Im Stabhochsprung der W55 gewann Eva Günther-Gräff (ASV Erfurt) mit 2,00 Metern die Goldmedaille. Mit Silber im Kugelstoßen schien Carmen Hildebrandt (Eisenacher LV) nicht unzufrieden. Sie kam auf 11,20 Meter. Auf der Bahn waren Anke Seise (SV Concordia Großengottern) und Manuela Hartung (LC Jena) unterwegs. Einen vierten Platz erlief sich Manuela Hartung in 5:37,98 Minuten über 1.500 Meter. Rang fünf wurde es über 800 Meter in 2:44,92 Minuten. Mit zwei neuen Bestzeiten kehrte Anke Seise aus Düsseldorf zurück. Zunächst über 400 Meter in 76,38 Sekunden als Achte, Rang sieben über 800 Meter in 2:59,89 Minuten.

Neue Altersklasse: Iris Opitz und Marion Stedefeld geben Vollgas

In der neuen Altersklassen geben Iris Opitz (LAV Eltertal Bad Köstritz) und Marion Stedefeld (SV Concordia Großengottern) gleich richtig Vollgas. Seit dem Jahreswechsel gehen sie zunächst national in der W60 an den Start, international erst mit ihrem Geburtstag. Gleich zwei Mal ganz oben auf dem Podest stand Iris Opitz: Sie setzte sich über 60 Meter in 8,63 Sekunden durch und auch über 200 Meter war ihr der Sieg in neuer deutscher W60-Bestleistung von 27,99 Sekunden nicht zu nehmen. Die deutsche W60-Bestleistung über 60 Meter hatte sie bereits Anfang Februar in Chemnitz mit 8,56 Sekunden deutlich unterboten. Die alten Bestmarken hatten zuvor 18 Jahre Bestand, aufgestellt von Ingrid Meier.

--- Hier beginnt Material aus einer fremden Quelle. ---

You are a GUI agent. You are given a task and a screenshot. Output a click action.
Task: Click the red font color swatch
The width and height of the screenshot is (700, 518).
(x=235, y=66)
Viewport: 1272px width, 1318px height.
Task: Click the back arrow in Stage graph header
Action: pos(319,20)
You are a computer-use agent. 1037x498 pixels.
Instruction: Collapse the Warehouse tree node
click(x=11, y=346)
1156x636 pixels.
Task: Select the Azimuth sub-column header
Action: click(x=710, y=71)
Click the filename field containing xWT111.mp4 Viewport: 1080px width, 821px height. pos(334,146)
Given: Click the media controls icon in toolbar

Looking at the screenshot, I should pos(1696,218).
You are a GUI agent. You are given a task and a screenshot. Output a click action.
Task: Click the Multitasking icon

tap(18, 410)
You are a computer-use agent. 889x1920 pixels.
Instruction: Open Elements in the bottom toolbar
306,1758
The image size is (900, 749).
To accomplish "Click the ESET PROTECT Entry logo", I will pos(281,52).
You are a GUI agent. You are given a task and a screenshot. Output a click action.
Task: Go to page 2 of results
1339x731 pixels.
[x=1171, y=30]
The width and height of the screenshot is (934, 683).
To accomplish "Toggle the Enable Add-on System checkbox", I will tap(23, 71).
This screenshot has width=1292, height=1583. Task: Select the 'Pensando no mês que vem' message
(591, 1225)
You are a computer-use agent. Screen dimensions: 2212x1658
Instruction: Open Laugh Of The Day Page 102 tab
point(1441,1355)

Nicht weniger erfolgreich Marion Stedefeld, die gleich einen „Sechskampf“ absolvierte. Ihr Programm: 60, 200, 400 Meter, 60 Meter Hürde, Hoch- und Weitsprung. Mit fünf Medaillen zählte sie an diesem Wochenende zur erfolgreichsten Thüringer Athletin. In neuer persönlicher Bestzeit von 10,24 Sekunden gewann sie auf ihrer Paradestrecke den 60 Meter Hürden. Dazu gab es Gold im Weitsprung mit 6,20 Metern. Im Hochsprung floppte sie über 1,32 Meter. Dafür gab es Bronze. Wie auch über 400 Meter in 70,52 Sekunden. Zwischen Silber und Bronze über 60 Meter lagen lediglich zwei Tausendstelsekunden. Diese fehlten Marion Stedefeld trotz neuer Bestzeit von 9,12 Sekunden. Über die Hallenrunde wurde es in 30,86 Sekunden der vierte Platz.